Good practice: Your first step should be to ask patients to pay cash for the sports physical (especially those with insurance you know doesn’t cover the service). If the parent insists that insurance will cover the exam, assure the family that your practice will file a claim and reimburse the parent if insurance does pay.

Pitch Preventive Visit Instead

If the patient’s insurance includes a yearly preventive medicine service, you can offer that service in lieu of the sports physical and maximize the patient’s benefits — pluskeep your coding clean. AAP recommendations supportthis approach.

“Many of our clinics will perform the full preventive medicine service at the time the patient presents for a sports physical,” says Wolf. “Adolescents and teens are age groups that do not tend to come in regularly for their preventive services, so our clinics try to take advantage and get the complete well visit done at that time.”

New tactic: Your coding will change if you’re able to provide a preventive care visit. Choose the best code from 99381-99385 (Initial comprehensive preventive medicine evaluation and management of an individual …) based on the patient’s age for a new patient or from 99391-99395 (Periodic comprehensive preventive medicine reevaluation and management of an individual …) based on the patient’s age for an established patient.

You also have two choices for the preventive examination’s diagnosis. Select V20.2 (Routine infant or child health check) for children up to age 18. For those over 18, shift to V70.0 (Routine general medicalexamination at a health care facility).

Catch Extra Services

Watch for additional coding opportunities with these patients, because a sports physical might extend to include other services.

If the pediatrician provides a problem-oriented E/M service for a separate, significant problem in addition to the sports physical or preventive medicine service, you also can code for it.

Next step: Once you select the appropriate E/M code, append modifier 25 (Significant, separately identifiable evaluation and management service by the same physician on the same day of the procedure or other service) to that E/M code and include documentation supporting the care as an additional service.

You should be able to link the E/M code to a specific diagnosis for the problem addressed, such as 493.00 (Extrinsic asthma; unspecified) for asthma that is well controlled with medication or 314.01 (Attention deficit disorder; with hyperactivity) for ADHD managed with stimulant medications.

Head Off the Competition

Another challenge with sports physicals lies in the ever-growing number of “retail” clinics that offer quicker testing and less costly services. Stokes and Wolf agree,however, that convenience doesn’t equal quality.

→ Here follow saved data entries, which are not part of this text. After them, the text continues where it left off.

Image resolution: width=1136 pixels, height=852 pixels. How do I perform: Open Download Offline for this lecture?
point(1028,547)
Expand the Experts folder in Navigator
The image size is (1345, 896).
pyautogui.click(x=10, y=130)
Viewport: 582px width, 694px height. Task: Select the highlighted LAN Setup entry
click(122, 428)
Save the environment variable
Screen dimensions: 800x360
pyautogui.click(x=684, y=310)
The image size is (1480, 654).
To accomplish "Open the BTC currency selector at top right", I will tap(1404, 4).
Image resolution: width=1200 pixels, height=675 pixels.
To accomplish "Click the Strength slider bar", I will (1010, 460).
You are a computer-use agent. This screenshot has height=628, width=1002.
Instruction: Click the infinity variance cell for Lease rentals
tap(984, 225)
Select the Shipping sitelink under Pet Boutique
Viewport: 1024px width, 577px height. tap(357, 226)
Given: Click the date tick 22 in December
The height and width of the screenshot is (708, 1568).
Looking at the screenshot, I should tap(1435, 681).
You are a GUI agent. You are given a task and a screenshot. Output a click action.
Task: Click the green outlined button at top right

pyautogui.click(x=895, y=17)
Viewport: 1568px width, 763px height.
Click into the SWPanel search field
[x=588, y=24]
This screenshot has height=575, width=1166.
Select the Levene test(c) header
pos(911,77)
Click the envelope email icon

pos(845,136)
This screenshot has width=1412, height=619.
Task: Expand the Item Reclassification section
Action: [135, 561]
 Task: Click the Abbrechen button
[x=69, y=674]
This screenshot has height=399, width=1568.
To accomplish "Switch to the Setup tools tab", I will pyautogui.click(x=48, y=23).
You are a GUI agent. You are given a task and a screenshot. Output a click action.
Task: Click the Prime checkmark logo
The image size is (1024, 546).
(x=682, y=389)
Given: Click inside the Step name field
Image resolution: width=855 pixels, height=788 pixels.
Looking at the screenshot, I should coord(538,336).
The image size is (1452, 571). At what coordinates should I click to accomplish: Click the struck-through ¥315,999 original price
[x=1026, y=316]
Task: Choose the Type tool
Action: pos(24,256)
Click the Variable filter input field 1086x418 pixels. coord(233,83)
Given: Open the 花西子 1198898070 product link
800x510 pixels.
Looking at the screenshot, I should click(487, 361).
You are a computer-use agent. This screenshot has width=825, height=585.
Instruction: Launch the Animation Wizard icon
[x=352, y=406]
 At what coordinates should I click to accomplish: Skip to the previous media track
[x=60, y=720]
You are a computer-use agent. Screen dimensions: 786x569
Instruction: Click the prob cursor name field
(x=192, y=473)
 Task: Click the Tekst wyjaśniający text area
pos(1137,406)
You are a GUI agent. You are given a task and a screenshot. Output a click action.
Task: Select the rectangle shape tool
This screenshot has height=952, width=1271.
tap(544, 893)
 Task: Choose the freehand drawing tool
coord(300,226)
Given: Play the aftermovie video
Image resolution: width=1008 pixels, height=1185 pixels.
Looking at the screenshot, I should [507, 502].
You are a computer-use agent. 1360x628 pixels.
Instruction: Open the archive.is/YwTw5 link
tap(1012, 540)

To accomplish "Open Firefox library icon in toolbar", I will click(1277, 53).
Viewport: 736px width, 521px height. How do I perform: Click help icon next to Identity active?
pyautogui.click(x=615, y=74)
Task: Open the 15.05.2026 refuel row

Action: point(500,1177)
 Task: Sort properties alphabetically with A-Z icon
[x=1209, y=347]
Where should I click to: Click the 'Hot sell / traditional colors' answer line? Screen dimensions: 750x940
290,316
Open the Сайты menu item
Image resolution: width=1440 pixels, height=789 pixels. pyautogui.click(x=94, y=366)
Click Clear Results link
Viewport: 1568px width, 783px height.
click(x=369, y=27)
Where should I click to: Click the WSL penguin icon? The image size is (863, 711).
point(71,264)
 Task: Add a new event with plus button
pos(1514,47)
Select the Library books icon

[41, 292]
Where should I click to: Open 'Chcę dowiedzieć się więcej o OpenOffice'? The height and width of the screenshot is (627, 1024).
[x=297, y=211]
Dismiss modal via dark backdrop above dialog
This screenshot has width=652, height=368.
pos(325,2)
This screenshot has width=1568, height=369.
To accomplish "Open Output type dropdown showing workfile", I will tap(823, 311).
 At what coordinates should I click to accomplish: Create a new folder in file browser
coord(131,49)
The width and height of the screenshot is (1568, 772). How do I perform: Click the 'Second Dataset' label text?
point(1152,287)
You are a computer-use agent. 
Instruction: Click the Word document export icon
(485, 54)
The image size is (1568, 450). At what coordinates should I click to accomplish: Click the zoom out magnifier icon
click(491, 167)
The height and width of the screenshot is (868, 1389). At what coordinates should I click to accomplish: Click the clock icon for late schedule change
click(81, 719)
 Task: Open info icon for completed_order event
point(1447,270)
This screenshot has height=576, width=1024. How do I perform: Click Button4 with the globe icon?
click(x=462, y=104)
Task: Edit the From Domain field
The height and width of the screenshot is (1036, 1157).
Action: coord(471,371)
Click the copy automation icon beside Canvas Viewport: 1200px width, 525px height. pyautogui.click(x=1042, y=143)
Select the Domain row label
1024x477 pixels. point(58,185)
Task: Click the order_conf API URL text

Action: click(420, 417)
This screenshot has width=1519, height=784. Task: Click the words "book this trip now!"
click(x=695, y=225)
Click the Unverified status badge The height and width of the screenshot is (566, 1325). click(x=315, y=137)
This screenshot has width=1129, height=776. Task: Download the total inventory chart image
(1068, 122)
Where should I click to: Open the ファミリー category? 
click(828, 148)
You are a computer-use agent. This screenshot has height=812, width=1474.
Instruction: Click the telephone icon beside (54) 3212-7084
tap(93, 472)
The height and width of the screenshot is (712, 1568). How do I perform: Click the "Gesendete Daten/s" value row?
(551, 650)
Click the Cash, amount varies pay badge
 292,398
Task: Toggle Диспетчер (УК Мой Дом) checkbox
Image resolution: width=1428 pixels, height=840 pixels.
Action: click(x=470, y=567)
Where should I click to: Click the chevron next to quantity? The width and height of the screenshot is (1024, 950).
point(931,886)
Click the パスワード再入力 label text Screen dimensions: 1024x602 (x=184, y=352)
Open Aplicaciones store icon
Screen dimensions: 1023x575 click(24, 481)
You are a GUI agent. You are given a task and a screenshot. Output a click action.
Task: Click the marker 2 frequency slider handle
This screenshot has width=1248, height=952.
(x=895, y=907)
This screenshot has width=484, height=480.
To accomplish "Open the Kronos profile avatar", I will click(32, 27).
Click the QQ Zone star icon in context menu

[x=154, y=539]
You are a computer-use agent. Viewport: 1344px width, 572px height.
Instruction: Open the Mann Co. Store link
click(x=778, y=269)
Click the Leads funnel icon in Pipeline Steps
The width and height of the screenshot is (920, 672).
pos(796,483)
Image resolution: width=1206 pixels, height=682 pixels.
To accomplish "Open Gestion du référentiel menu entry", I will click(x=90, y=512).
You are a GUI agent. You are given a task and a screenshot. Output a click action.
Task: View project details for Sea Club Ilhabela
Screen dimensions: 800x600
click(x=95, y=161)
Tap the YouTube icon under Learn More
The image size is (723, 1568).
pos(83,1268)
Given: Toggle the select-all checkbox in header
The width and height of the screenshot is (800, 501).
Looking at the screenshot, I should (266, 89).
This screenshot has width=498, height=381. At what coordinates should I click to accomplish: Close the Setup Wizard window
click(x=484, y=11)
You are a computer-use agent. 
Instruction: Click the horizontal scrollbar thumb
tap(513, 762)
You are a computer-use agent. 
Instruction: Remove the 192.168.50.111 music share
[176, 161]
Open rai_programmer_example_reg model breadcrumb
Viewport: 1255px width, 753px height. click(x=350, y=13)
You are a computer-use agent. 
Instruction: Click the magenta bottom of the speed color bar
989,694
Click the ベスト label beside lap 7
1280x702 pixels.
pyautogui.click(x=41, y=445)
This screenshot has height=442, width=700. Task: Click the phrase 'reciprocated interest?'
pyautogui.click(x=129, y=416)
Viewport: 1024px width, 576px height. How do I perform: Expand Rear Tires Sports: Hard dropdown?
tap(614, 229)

“We don’t do what people call the quick sports physical,” Stokes says. “We understand the parents want something fast, but we’re clearing these kids to play sports and we have to take the appropriate amount of time to make sure they’re in good health to play.”

“Many of the primary care pediatric clinics in our network have countered the retail clinics by offering ‘walk-in’ services during regular clinic hours,” Wolf adds. “They also offer extended weekend and evening hours.”